Dziś "Gazeta Wyborcza" opisała część zeznań złożonych przez ekspertów zespołu badającego przyczyny katastrofy smoleńskiej. Rzecznik Prokuratury Wojskowej. Marcin Maksjan ujawnił m.in, że eksperci Antoniego Macierewicza nie przedstawili w prokuraturze dowodów na wybuch w tupolewie. Wojskowa Prokuratura poinformowała, że - według ekspertów - dowodem na ich kompetencje miało być to, iż "sklejali modele samolotów czy obserwują skrzydła samolotu podczas lotu".
Szef zespołu smoleńskiego Antoni Macierewicz uważa, że doszło ujawnienia tajnych informacji.
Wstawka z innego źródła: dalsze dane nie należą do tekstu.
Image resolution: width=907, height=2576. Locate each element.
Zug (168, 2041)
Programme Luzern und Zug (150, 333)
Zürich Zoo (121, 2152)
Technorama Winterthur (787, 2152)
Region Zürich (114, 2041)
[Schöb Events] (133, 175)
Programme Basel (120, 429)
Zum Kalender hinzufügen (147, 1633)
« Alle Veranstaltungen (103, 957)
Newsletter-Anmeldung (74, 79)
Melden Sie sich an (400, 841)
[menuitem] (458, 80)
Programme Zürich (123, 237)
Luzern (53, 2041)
Zdaniem polityka, w historii niepodległej Polski nie było sytuacji, w której prokuratura dla celów politycznych "wprost i bezczelnie" ujawniła fragmenty śledztwa.
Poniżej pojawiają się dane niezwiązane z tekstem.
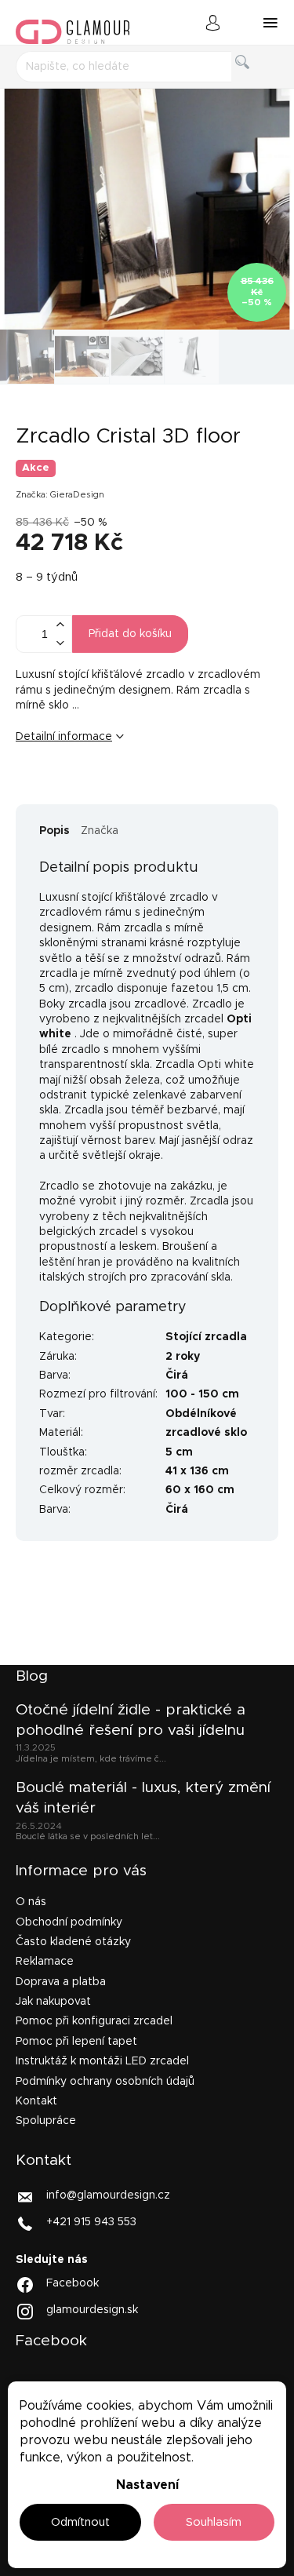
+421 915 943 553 (91, 2221)
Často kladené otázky (73, 1942)
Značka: (60, 494)
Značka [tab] (99, 830)
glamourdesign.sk (92, 2310)
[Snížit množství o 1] (59, 643)
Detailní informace (64, 736)
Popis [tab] (54, 830)
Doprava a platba (61, 1982)
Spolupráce (46, 2120)
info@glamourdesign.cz (108, 2194)
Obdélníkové (201, 1413)
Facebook (72, 2283)
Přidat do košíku (130, 634)
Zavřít (113, 788)
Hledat (255, 79)
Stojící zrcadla (206, 1337)
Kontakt (36, 2101)
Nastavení (147, 2485)
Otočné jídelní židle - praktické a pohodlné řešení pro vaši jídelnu (130, 1720)
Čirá (176, 1375)
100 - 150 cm (202, 1394)
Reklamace (45, 1961)
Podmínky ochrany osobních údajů (105, 2081)
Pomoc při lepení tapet (76, 2041)
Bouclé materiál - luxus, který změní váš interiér (143, 1798)
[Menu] (270, 22)
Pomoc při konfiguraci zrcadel (94, 2021)
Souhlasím (213, 2522)
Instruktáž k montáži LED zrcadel (102, 2061)
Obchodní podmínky (69, 1922)
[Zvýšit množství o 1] (59, 625)
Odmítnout (80, 2522)
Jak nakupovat (53, 2001)
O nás (31, 1901)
Macierewicz wyraził nadzieję, że Andrzej Seremet zainterweniuje w tej sprawie i obecna prokuratura będzie pierwszą i ostatnią która tak działa.
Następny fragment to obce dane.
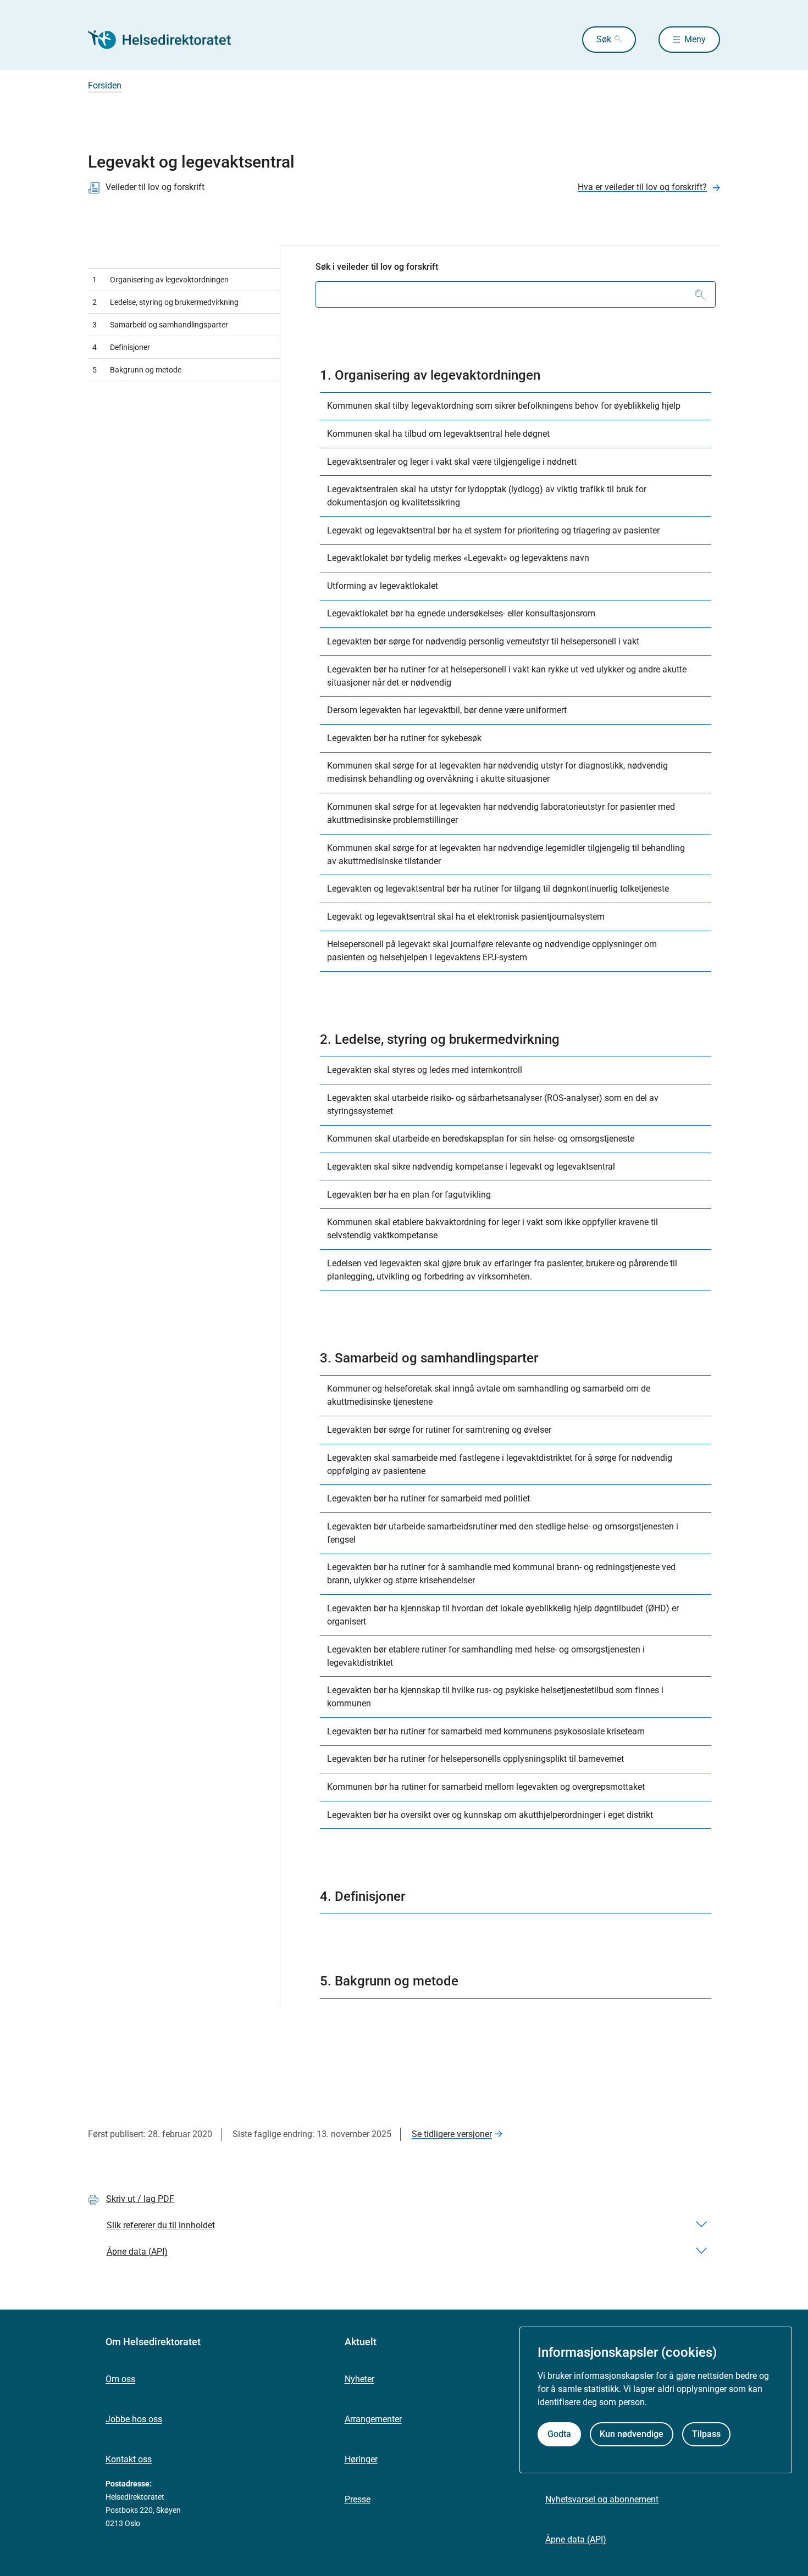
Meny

Antoni Macierewicz zapewnia, że nie zamierza rezygnować ze współpracy ze swoimi ekspertami i liczy że najpóźniej w październiku spotka się nimi na konferencji "Smoleńsk 2010"
Antoni Macierewicz zwrócił się do prokuratora generalnego Andrzeja Seremeta o ukaranie rzecznika Prokuratury Wojskowej oraz prokuratorów Okręgowej Prokuratury Wojskowej w Warszawie prowadzących śledztwo w sprawie katastrofy smoleńskiej. Macierewicz wnosi też, by on i eksperci wskazani w publikacji "Gazety" otrzymali status pokrzywdzonego.